» **YOUR INSTRUCTIONS**: Make an exact copy of the records, leaving out the images.

Stored entries
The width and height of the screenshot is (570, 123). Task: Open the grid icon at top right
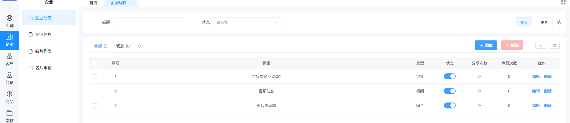563,2
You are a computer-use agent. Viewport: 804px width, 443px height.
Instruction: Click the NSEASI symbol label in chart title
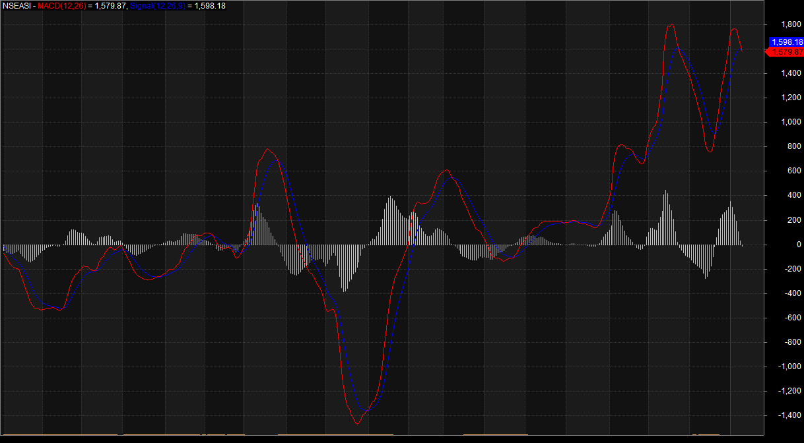click(x=16, y=5)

» **ANSWER TO THE EXERCISE**:
The width and height of the screenshot is (570, 123). Task: Open the grid icon at top right
563,2
You are a computer-use agent. Viewport: 804px width, 443px height.
Instruction: Click the NSEASI symbol label in chart title
click(x=16, y=5)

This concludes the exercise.